Do you know an algorithm that can find all rotations for any small molecule?

CV-GPhL commented 3 years ago

Hi Marcin,

do you mean all internal (torsion) rotations? Wouldn't you need a dictionary for that?

Cheers

Clemens

On Mon, Jan 25, 2021 at 07:36:05AM -0800, Marcin Wojdyr wrote:

Do you know an algorithm that can find all rotations for any small molecule?

-- You are receiving this because you commented. Reply to this email directly or view it on GitHub: https://github.com/project-gemmi/gemmi/issues/43#issuecomment-766901353

--

*--------------------------------------------------------------

wojdyr commented 3 years ago

do you mean all internal (torsion) rotations? Wouldn't you need a dictionary for that?

I meant how to use rotations instead of atom swapping in general case?

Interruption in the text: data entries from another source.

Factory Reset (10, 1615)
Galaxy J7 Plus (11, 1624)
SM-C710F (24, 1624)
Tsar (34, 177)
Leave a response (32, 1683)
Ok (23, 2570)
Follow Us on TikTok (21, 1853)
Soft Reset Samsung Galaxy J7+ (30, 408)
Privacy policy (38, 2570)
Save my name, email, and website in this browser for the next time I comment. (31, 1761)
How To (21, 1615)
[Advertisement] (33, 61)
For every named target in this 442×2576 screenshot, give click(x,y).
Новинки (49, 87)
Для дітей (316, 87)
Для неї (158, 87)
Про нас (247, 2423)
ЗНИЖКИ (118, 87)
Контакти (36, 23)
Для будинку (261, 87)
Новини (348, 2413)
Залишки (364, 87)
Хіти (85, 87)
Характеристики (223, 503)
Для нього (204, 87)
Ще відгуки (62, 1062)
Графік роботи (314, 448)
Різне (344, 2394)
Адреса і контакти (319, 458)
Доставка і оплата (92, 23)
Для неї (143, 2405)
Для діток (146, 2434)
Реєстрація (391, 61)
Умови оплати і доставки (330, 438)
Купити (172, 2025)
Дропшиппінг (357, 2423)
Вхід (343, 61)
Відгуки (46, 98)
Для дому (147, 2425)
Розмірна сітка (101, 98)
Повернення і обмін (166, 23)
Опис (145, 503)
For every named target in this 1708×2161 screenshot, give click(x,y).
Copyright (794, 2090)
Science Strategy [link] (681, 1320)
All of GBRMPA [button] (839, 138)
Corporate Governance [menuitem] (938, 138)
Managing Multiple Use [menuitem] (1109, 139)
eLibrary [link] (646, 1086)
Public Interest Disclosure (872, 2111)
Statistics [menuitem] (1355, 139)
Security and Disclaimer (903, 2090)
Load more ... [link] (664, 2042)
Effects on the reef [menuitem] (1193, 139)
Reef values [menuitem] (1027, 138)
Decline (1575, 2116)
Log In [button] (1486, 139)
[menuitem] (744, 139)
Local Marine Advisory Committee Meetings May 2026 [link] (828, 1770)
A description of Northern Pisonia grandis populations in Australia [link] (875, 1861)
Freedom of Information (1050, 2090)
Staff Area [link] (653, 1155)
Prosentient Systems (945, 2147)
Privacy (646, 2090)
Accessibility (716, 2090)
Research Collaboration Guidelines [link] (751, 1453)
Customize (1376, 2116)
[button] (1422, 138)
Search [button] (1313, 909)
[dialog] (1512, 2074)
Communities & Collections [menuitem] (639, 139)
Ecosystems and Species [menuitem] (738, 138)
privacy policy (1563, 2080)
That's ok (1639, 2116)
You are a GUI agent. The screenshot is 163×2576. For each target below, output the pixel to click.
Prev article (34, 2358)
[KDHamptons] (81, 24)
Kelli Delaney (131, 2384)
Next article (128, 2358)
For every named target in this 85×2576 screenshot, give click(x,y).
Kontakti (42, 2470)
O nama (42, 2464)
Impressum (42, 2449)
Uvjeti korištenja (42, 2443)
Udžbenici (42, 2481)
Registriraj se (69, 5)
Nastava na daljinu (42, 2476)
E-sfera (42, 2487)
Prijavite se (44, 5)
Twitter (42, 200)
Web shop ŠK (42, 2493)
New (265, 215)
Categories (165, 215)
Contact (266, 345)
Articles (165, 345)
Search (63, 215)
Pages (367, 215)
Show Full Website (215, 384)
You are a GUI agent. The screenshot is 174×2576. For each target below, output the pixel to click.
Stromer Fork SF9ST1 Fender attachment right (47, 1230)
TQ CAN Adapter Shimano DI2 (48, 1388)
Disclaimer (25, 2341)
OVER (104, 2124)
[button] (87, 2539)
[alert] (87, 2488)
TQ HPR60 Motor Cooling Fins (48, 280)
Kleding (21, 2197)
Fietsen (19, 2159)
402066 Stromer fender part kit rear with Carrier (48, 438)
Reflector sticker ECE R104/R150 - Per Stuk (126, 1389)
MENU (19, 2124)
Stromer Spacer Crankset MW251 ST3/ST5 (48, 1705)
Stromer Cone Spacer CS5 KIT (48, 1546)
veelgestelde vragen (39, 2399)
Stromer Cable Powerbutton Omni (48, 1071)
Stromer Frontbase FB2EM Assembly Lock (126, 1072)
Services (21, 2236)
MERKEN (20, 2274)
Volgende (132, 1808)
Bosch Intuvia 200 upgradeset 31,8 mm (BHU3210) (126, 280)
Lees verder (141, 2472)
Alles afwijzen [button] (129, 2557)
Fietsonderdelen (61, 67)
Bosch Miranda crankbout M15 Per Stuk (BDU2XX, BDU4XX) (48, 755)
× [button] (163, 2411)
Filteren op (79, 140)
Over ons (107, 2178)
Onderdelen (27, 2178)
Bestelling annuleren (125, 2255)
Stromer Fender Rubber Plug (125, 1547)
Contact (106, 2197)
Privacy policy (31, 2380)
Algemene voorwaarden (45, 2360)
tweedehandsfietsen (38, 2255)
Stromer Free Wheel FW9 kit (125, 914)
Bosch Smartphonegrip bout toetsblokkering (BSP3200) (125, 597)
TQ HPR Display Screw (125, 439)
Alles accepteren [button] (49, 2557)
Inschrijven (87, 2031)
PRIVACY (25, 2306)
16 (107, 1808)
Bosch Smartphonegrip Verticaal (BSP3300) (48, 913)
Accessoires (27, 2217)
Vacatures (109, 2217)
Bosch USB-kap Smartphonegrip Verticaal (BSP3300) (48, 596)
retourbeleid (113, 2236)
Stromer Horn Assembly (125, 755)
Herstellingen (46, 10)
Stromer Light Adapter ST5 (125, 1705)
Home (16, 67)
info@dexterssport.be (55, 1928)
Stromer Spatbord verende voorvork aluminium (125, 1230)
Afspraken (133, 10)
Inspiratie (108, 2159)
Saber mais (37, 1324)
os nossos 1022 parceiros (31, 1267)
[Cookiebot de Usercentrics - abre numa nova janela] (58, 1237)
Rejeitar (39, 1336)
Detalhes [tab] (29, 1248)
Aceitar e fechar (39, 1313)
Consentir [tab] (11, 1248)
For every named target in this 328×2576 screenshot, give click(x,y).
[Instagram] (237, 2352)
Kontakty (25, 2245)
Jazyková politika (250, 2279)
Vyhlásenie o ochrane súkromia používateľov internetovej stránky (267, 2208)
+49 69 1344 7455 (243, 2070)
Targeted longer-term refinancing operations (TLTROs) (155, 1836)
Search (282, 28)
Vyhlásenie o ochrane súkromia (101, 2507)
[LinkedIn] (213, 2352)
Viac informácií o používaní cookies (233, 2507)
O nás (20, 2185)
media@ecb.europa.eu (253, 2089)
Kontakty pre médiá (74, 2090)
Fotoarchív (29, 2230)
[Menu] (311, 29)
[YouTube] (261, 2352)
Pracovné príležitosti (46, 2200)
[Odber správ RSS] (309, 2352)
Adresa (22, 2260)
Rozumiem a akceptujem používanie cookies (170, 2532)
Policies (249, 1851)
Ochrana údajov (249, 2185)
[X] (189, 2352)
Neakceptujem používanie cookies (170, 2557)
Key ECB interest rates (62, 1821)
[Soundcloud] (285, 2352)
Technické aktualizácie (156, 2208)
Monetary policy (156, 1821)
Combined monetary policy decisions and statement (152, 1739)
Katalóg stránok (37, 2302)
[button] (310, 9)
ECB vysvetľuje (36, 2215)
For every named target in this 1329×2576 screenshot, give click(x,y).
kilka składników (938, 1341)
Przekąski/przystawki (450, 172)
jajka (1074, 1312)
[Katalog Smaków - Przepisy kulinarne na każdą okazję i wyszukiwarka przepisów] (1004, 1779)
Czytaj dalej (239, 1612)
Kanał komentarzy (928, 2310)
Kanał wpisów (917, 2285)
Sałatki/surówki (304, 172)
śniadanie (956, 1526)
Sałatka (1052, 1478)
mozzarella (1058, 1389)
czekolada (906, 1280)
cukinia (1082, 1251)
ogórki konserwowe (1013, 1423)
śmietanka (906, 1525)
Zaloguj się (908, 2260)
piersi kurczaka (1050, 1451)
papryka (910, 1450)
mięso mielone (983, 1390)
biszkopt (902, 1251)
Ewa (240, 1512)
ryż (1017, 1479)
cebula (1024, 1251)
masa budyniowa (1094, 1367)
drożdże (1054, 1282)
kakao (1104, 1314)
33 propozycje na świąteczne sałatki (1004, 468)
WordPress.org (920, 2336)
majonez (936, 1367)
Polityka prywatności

chmnk commented 2 years ago
* for **subgraph isomorphism**: codes such as vf2/[vf3](https://github.com/MiviaLab/vf3lib) and [RI](https://github.com/InfOmics/RI)

Hi Conor and Marcin, since the issue is still open, would like to add that symmetry-adapted RMSD computation of small molecules is nicely done in RDKit (CalcRMS and GetBestRMS with alignment) based on the VF2 algorithm. Some benchmarking was also done a while ago (Systematic benchmark of substructure search in molecular graphs - From Ullmann to VF2) (maybe there are more recent papers on it).